### Problem to work on
Locate all lines in the data below that hold "width" and show them.

### Records provided
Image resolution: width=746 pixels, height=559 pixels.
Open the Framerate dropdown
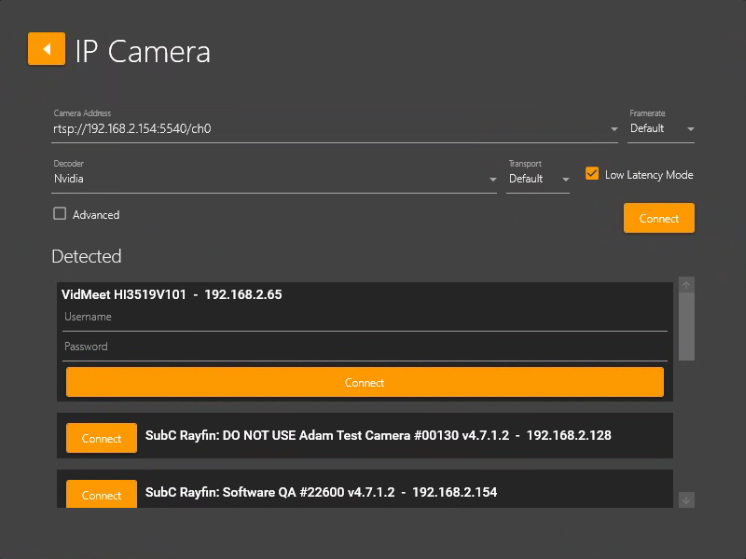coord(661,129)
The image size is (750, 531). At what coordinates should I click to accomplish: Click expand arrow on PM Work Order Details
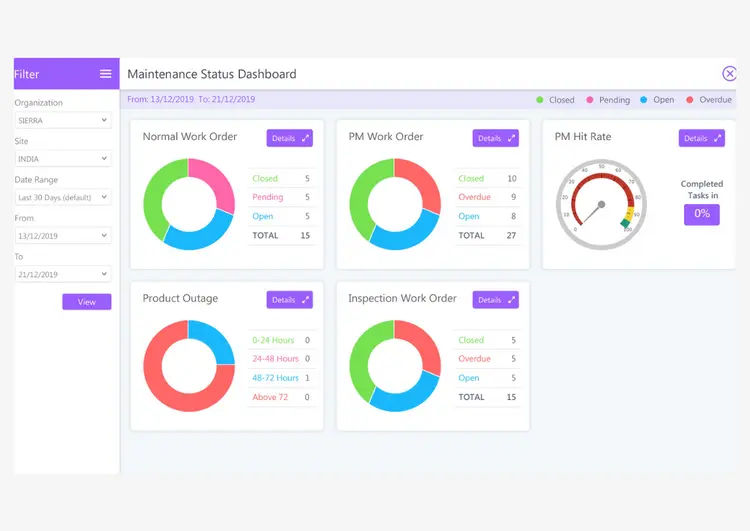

--

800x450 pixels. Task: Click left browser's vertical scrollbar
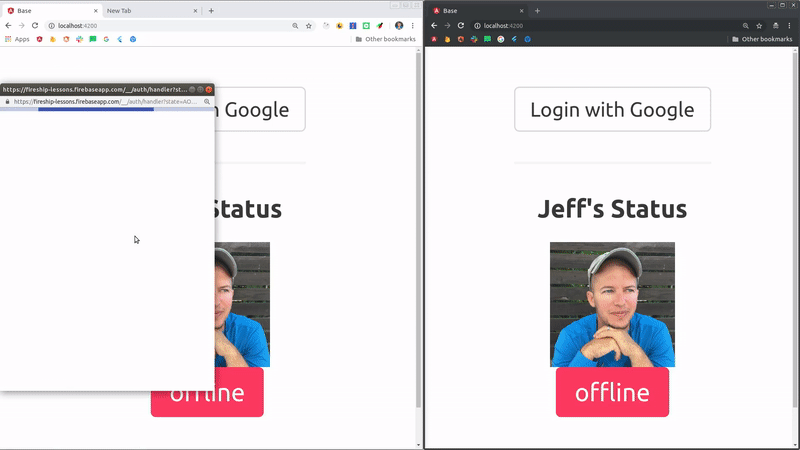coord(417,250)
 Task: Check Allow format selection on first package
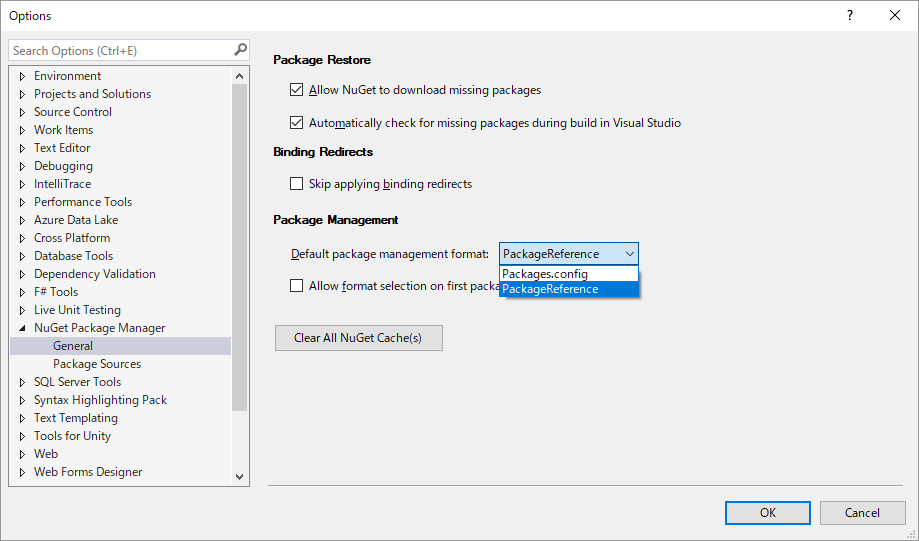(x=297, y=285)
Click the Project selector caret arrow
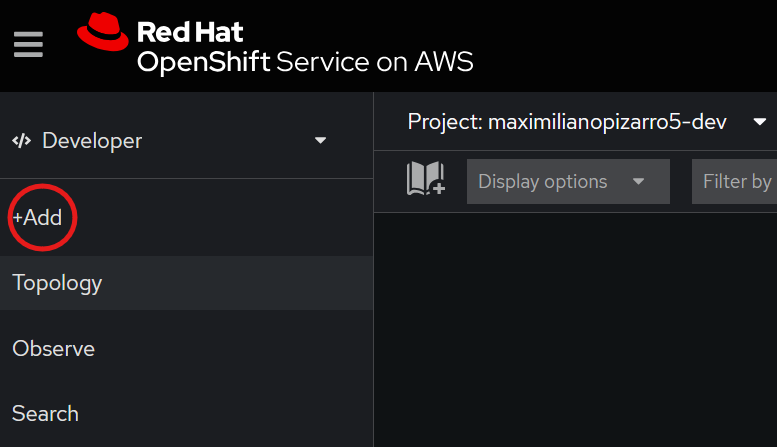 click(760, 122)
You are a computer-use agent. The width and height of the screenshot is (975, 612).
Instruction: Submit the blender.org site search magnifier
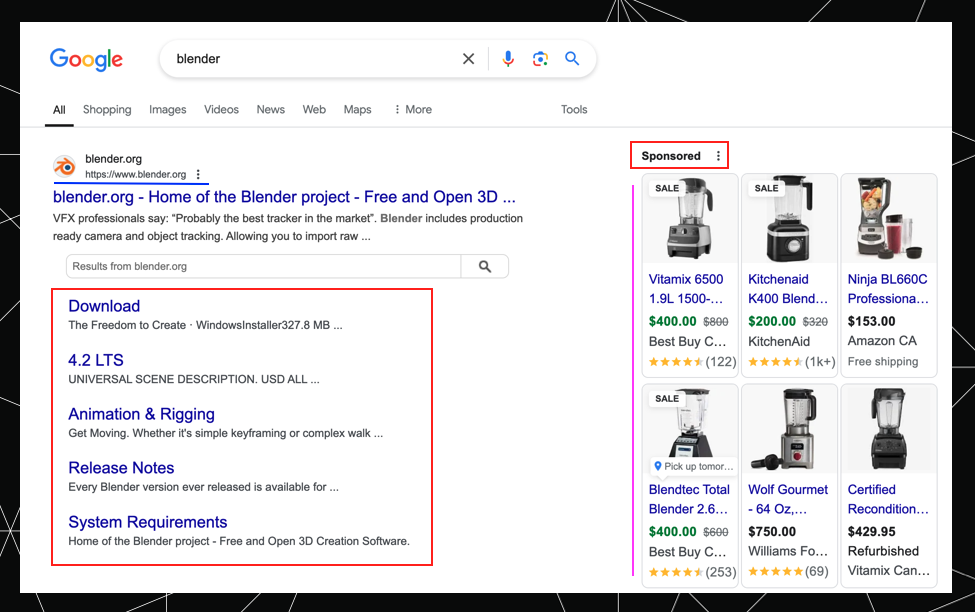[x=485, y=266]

* * *

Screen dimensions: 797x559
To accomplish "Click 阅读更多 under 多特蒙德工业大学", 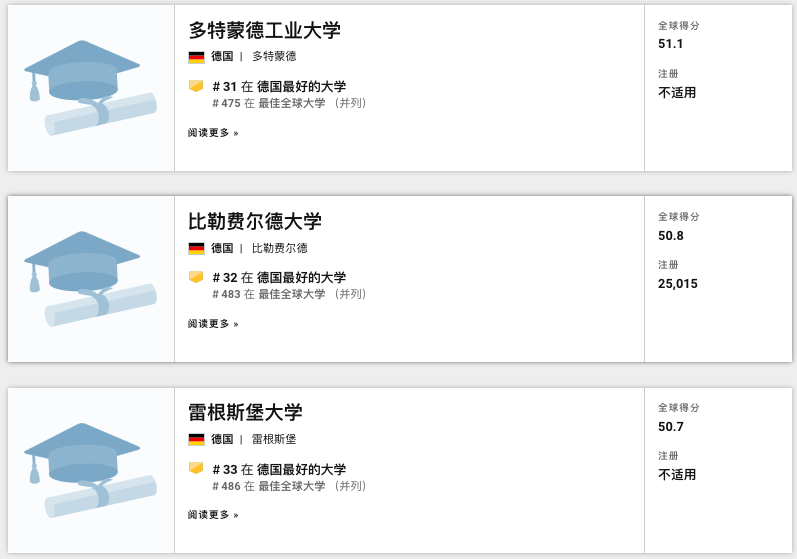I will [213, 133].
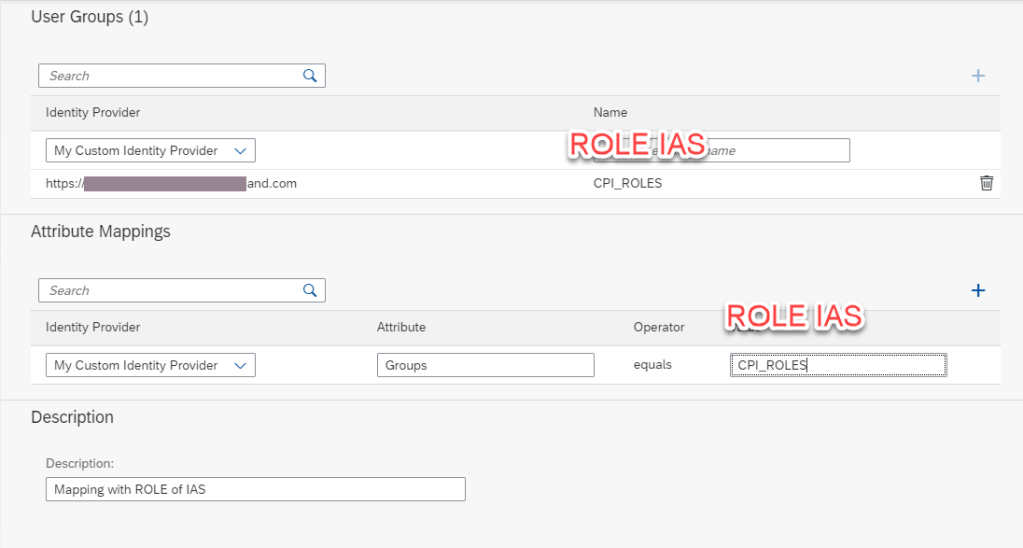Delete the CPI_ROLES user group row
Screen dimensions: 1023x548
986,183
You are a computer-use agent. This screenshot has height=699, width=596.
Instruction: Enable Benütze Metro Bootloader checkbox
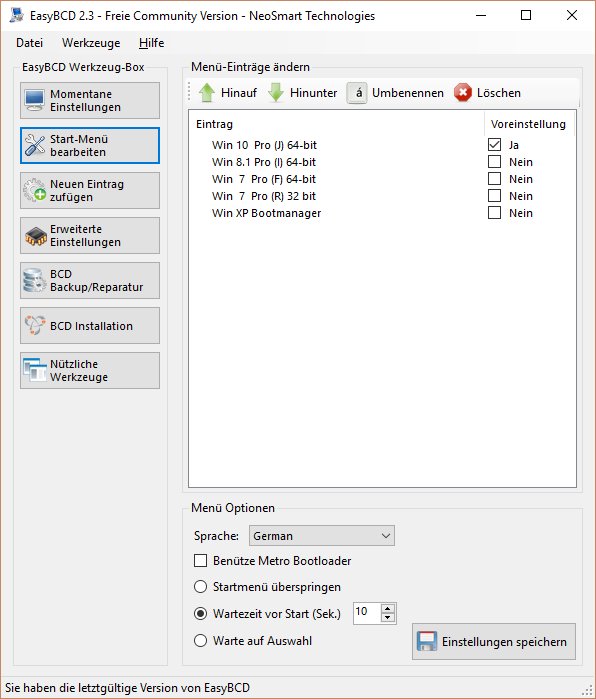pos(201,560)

### Written solution
Image resolution: width=746 pixels, height=559 pixels.
You are a computer-use agent. The width and height of the screenshot is (975, 612).
You are a computer-use agent. This screenshot has height=699, width=596.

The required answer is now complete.